Wall push-up: Stretch one leg at a time. Stand with the rear foot approximately two to three feet from the wall. The rear leg should be straight, the front leg is bent and your hands touch the wall. Feet point straight ahead, heels are on the ground. Hold for 15 seconds, switch legs, repeat 10 times.
Hamstring Stretch: Straighten one leg, place it, with the knee locked, on a footstool. Bend your body and bring your head towards the leg. Hold this position for 15 seconds. Switch sides, repeat 10 times.

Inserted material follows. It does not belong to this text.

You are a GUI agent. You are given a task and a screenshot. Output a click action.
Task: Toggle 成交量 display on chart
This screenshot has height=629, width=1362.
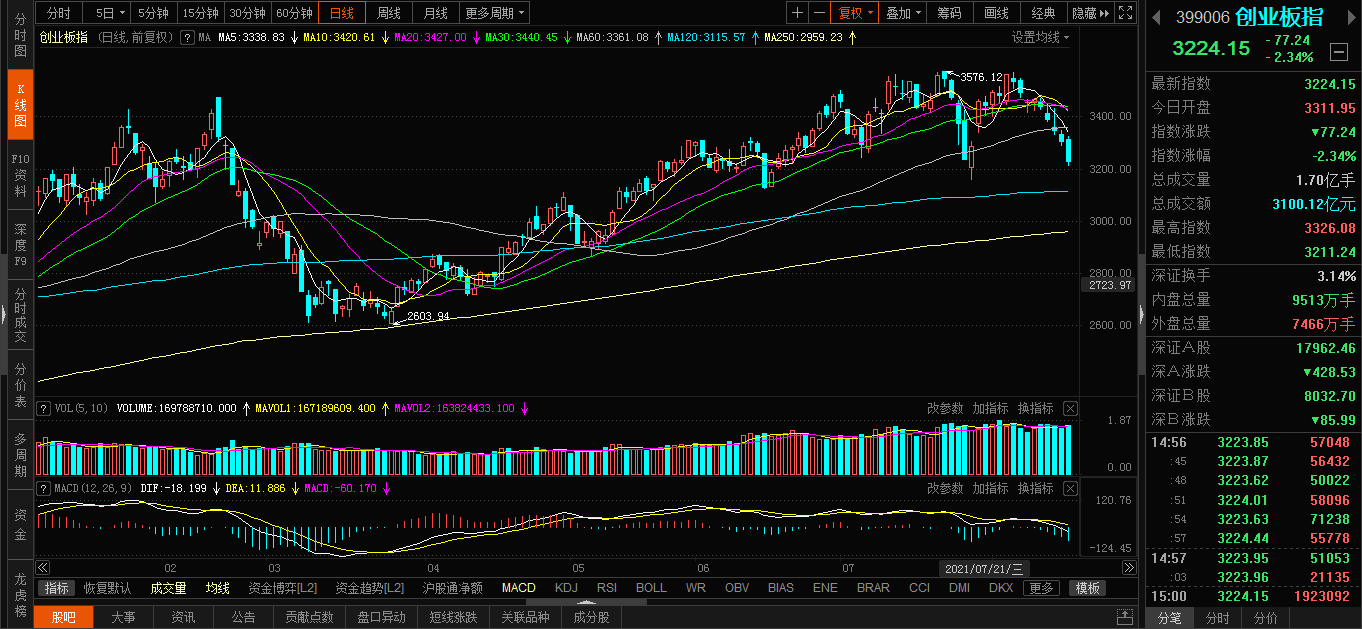click(169, 588)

Knee Clasp: Lie on a firm surface. A carpeted floor or grass is best. Bring both knees to your chest. Hold for 15 seconds. Repeat 5 times. This stretches the hamstrings and lower back.
Chest push-up: Lie on the floor with your abdomen pressed flat on to the floor. Place your hands flat on the floor, beneath your shoulders. Push your chest up with your arms and hold for 15 seconds. Repeat 5 times.
Backward Stretch: While standing straight, place the palms of your hands against the small of your back. Tighten your buttocks and bend backwards. Hold for 15 seconds, relax, and repeat 5 times.
Shin Splinter: This is performed to strengthen the shins. Sit on a table with your legs dangling over the side. Place a 3 to 5 pound weight over your toes. Flex your foot at the ankle (bend it up). Hold for 15 seconds, repeat 5 times.
Straight Leg Lifts: This is performed to strengthen the quadriceps. Lying on the floor. Flex one knee to approximately a right angle. Lift the other leg rapidly to between 30 and 60 degrees. Lower and repeat 10 times. Switch legs, repeat 5 times and work up to 10 sets of 10 repetitions.
Bent Leg sit-up: This strengthens the abdominal muscles. Make sure that sit up is a gradual one rather than a rapid thrust forward. It should feel as if you are moving forward one vertebra at a time. Lie on the floor with your knees bent. Come forward to a position 30 degrees from the floor. Lie back and then repeat 20 times.